The thing with dopamine receptors is, there's many subtypes of them (just like serotonin receptors, or adrenergic receptors). And the subtypes can have different effects depending on where they are localized in the brain, too.

There are a few dopamine receptor agonists that do activate the subtypes of dopamine receptors responsible for euphoria and stimulant effects, but they are all research chemicals like SKF-82,958 and as far as I know they have never been used in humans. They haven't been used because they have been shown in animal models to cause self-administration, that is, rats will keep redosing if you give them the chance. They also substitute for cocaine and amphetamine. Drugs like pramipexole are not self-administered and don't mimic stimulants so the FDA is way more lenient with them.

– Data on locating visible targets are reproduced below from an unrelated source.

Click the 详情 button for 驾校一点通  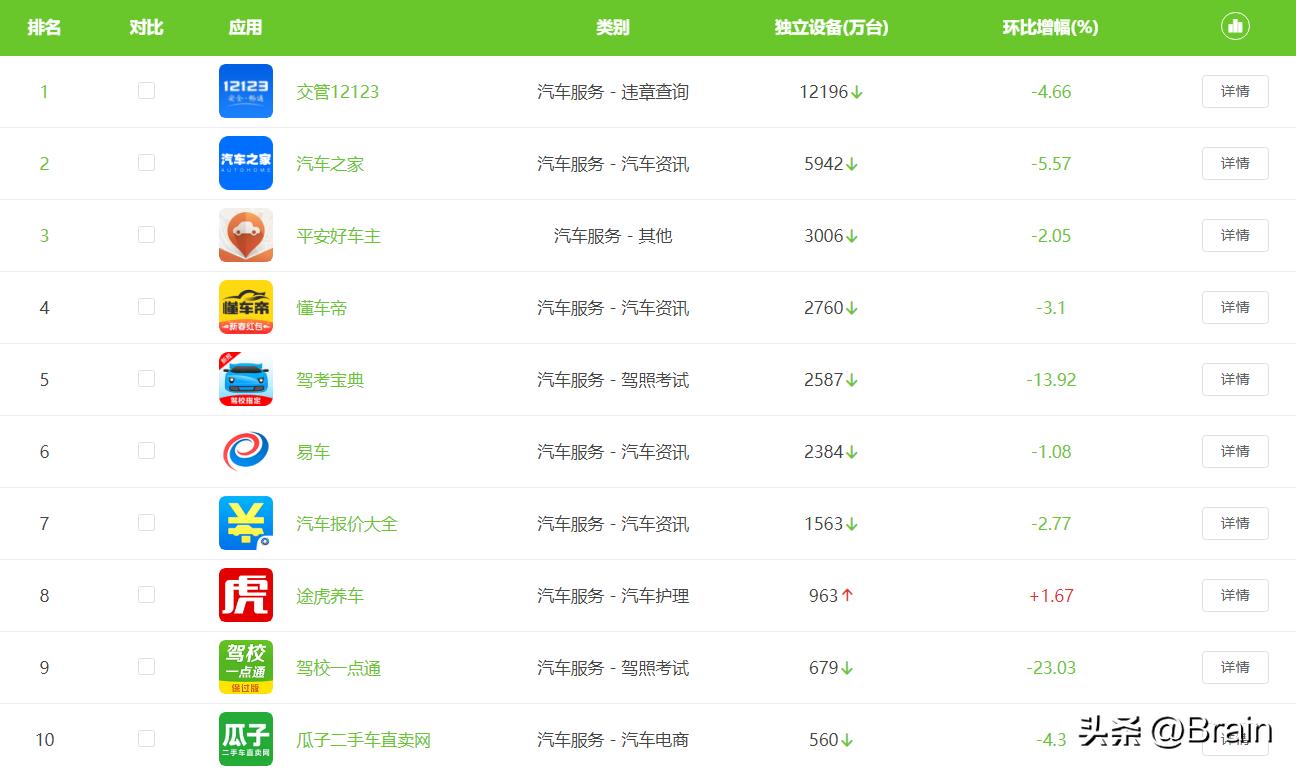coord(1235,667)
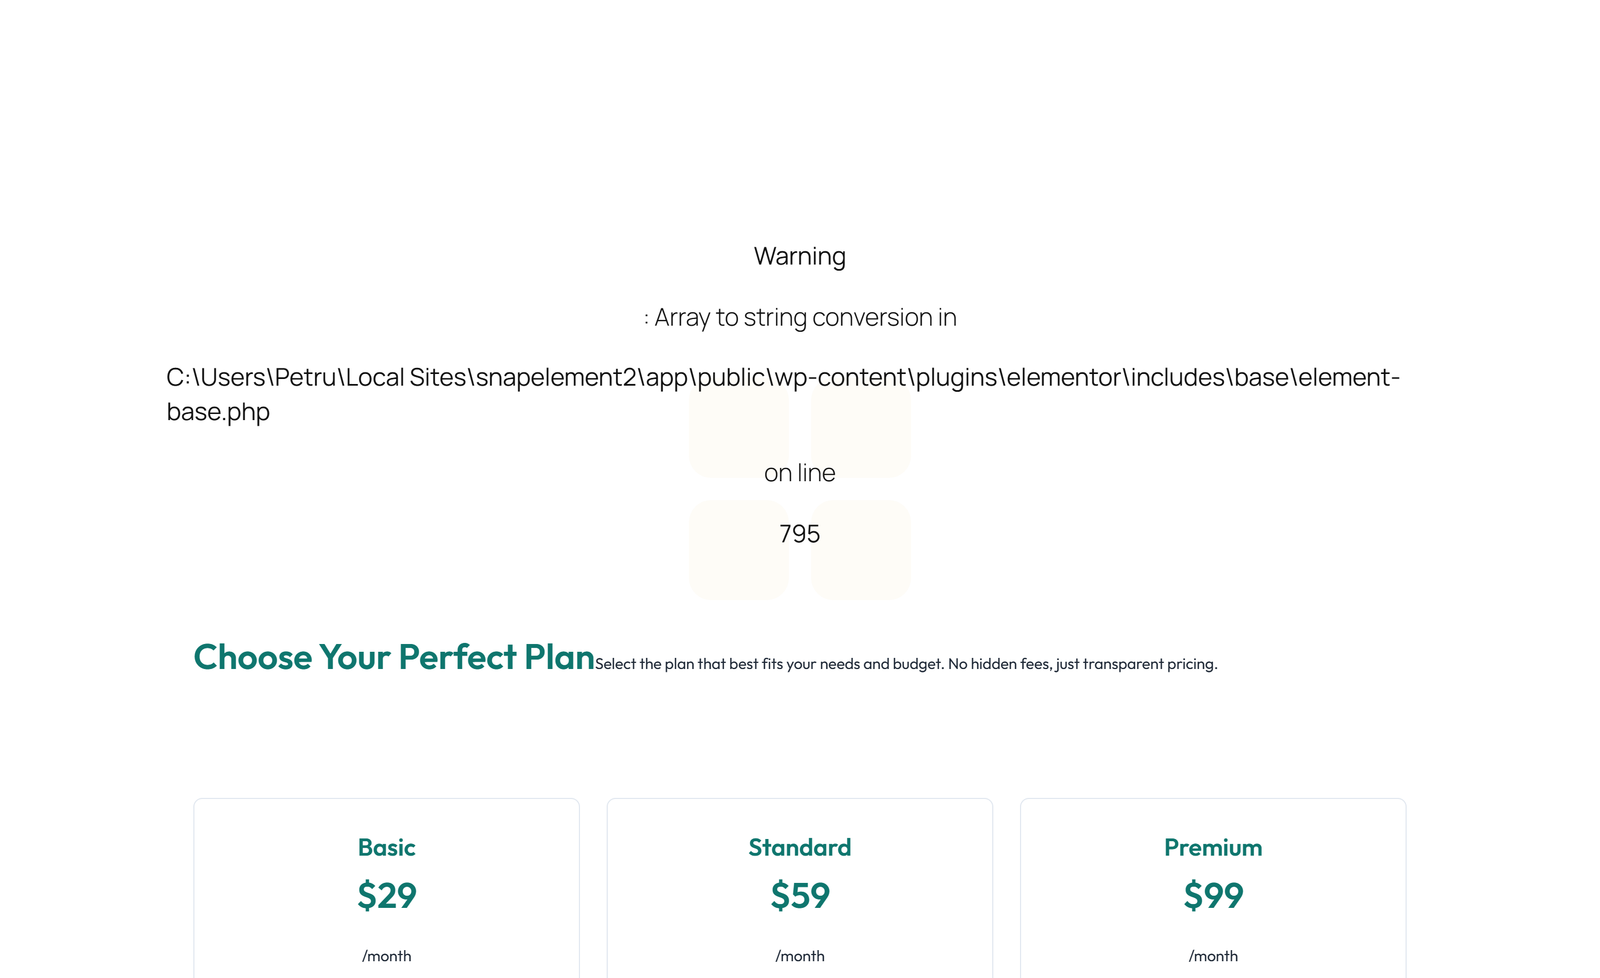1600x978 pixels.
Task: Click the '/month' label under Standard plan
Action: click(799, 955)
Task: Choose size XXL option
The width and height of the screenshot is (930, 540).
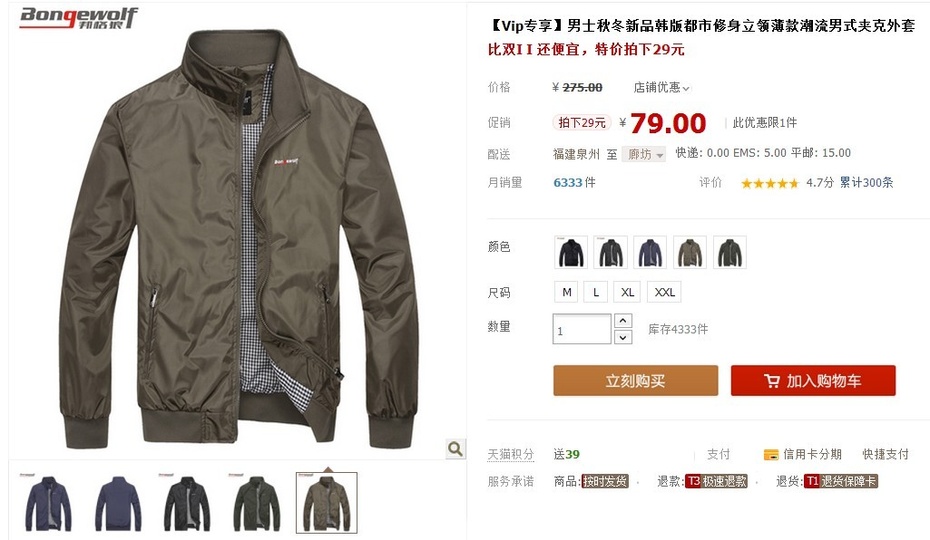Action: [x=664, y=292]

Most synthetic dopamine receptor agonists used in medicine were essentially developed to minimize "abusable" side effects for the conditions they are used to treat. For instance, activating certain dopamine receptors can alter the level of horomones like prolactin in your body, and if that's your intended effect then giving someone amphetamine is going to produce a lot of sweatiness, shaking, high blood pressure etc. compared to a selective agent.

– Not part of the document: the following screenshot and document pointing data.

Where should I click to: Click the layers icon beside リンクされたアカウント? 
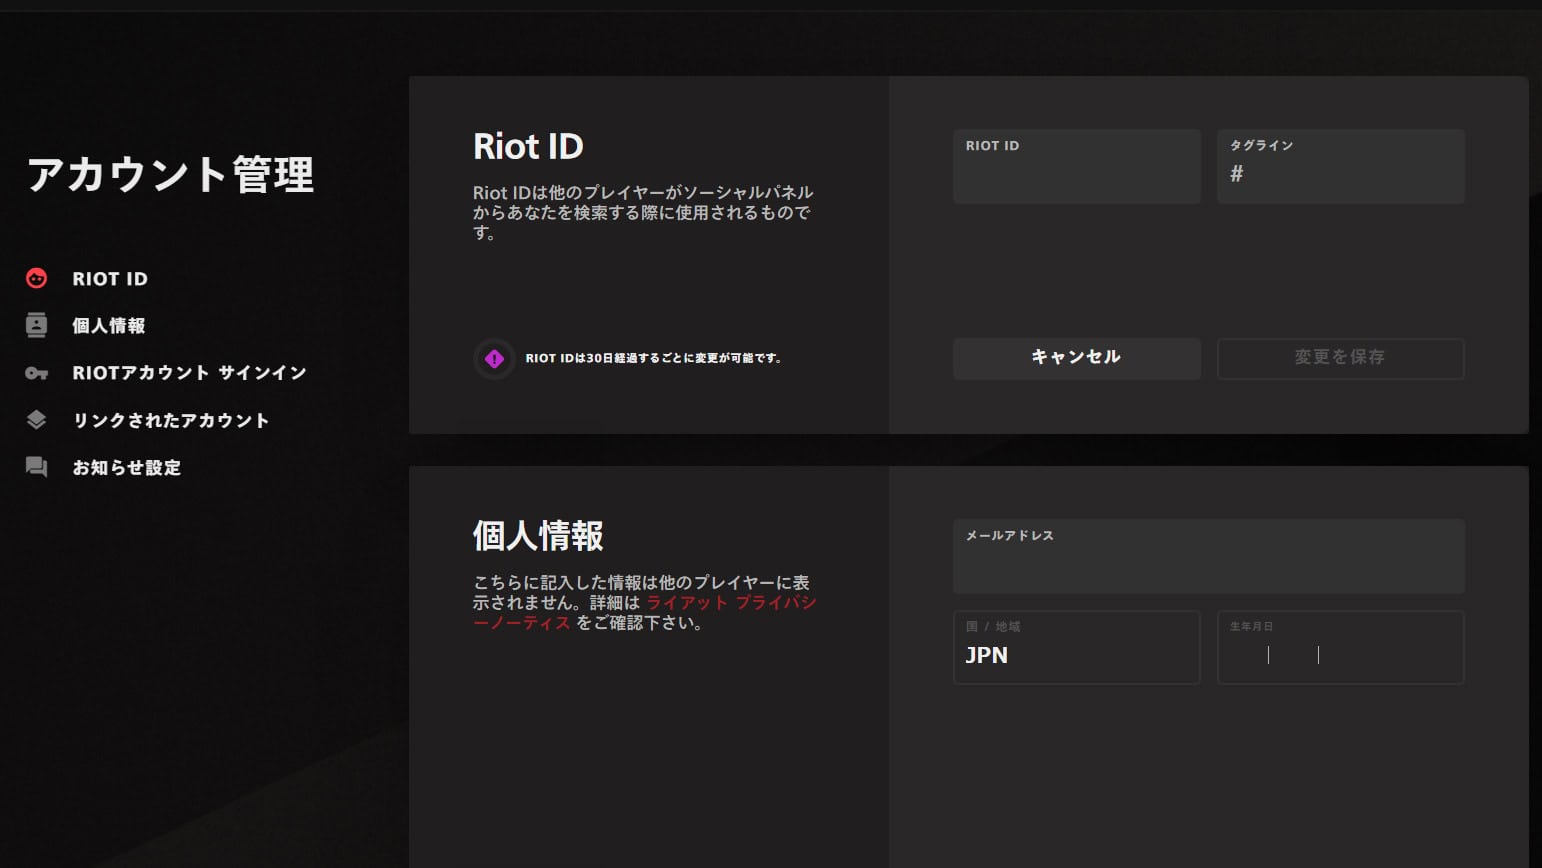36,420
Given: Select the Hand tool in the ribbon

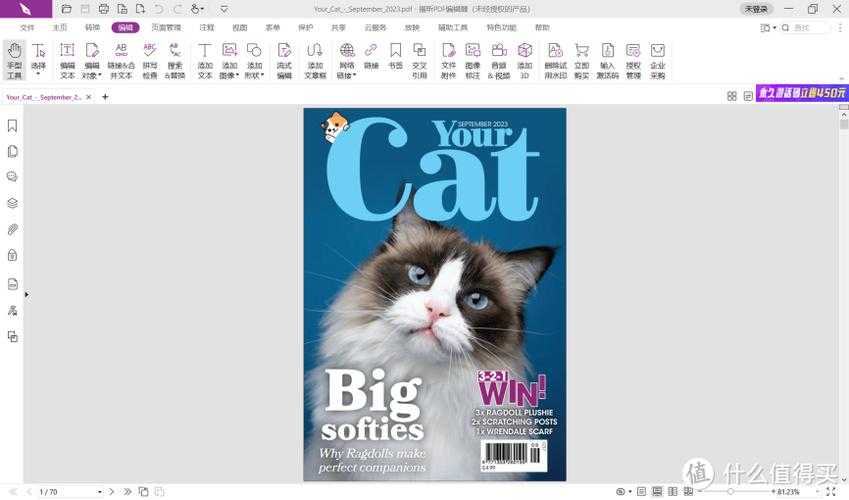Looking at the screenshot, I should pyautogui.click(x=14, y=60).
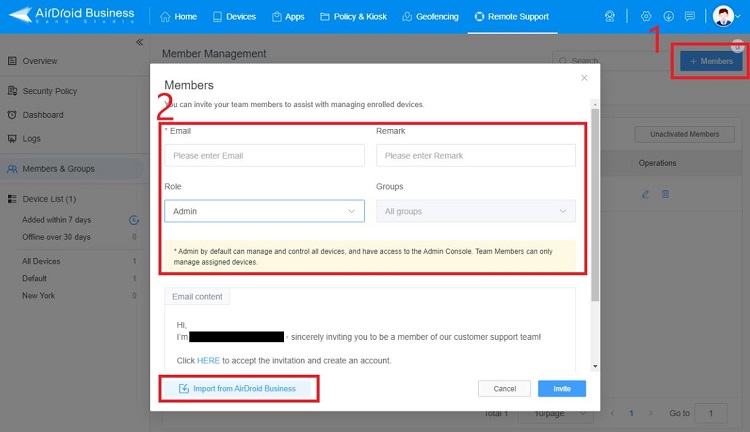This screenshot has width=750, height=432.
Task: Click the edit pencil icon under Operations
Action: [x=645, y=194]
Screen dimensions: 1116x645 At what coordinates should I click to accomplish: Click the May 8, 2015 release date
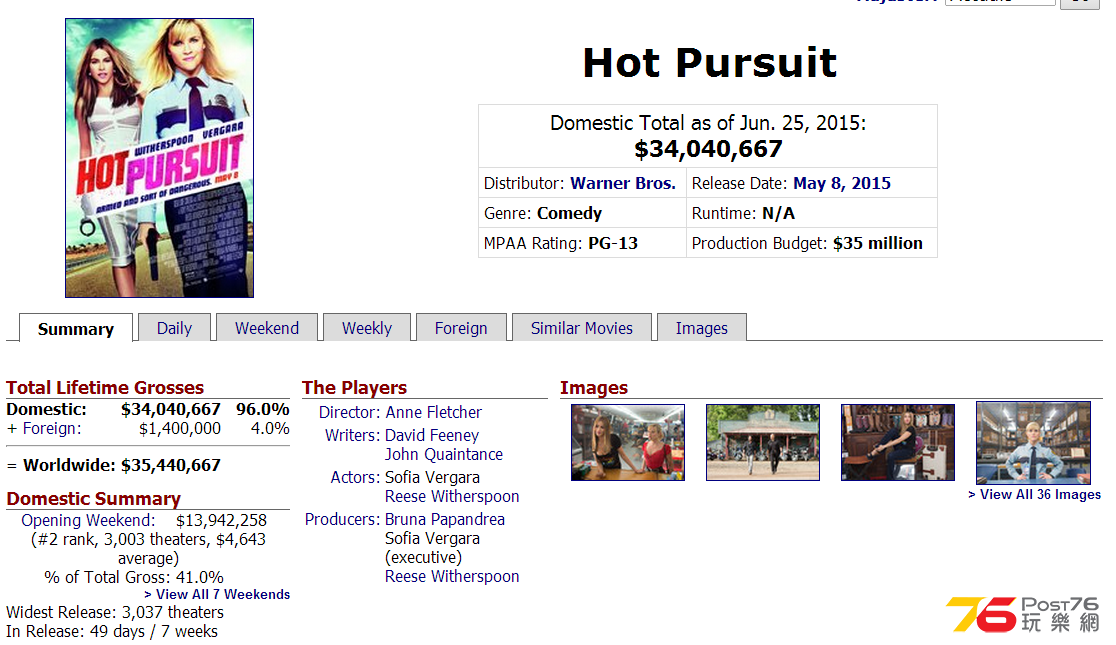[841, 183]
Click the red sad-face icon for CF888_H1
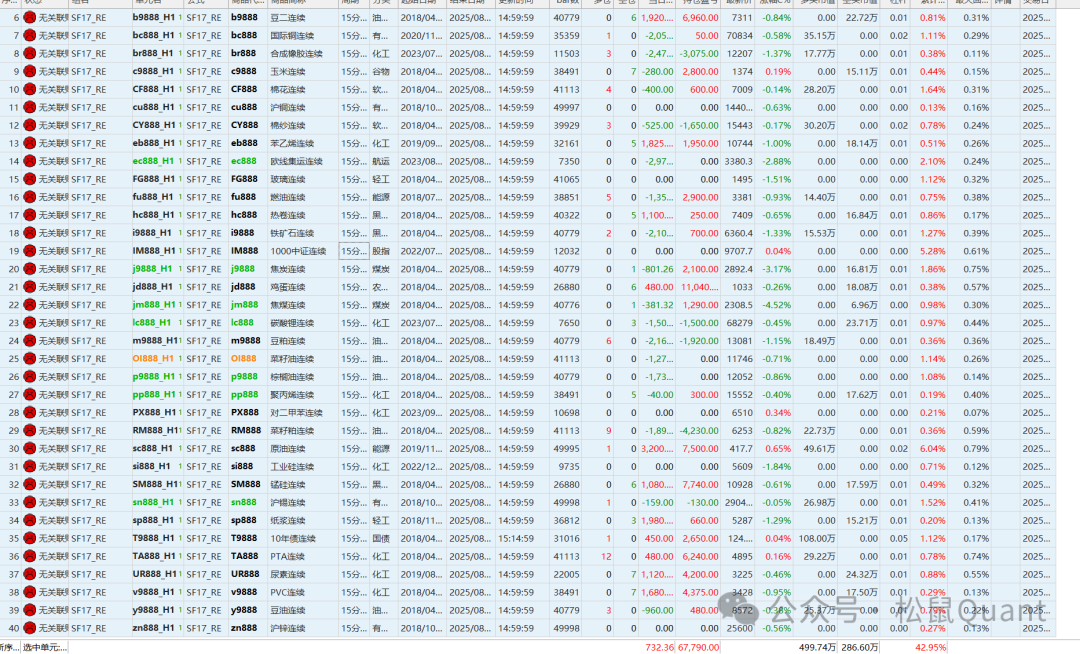The width and height of the screenshot is (1080, 654). 29,90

The drug you listed also hits estrogen receptors. Yikes.

 

[LesFleursDuMal]

The answer to this thread could be broken down by drawing a Venn diagram. Some dopamine agonists are stimulants and some stimulants are dopamine agonists. They don't always indicate the other, in fact, stimulants are more a class of drugs whereas dopamine agonism is a characteristic of mostly just addictive drugs. The reward system plays a part in many different types of drugs though, and also there are some stimulants which lack dopamergenic action and thus lack an addictive profile.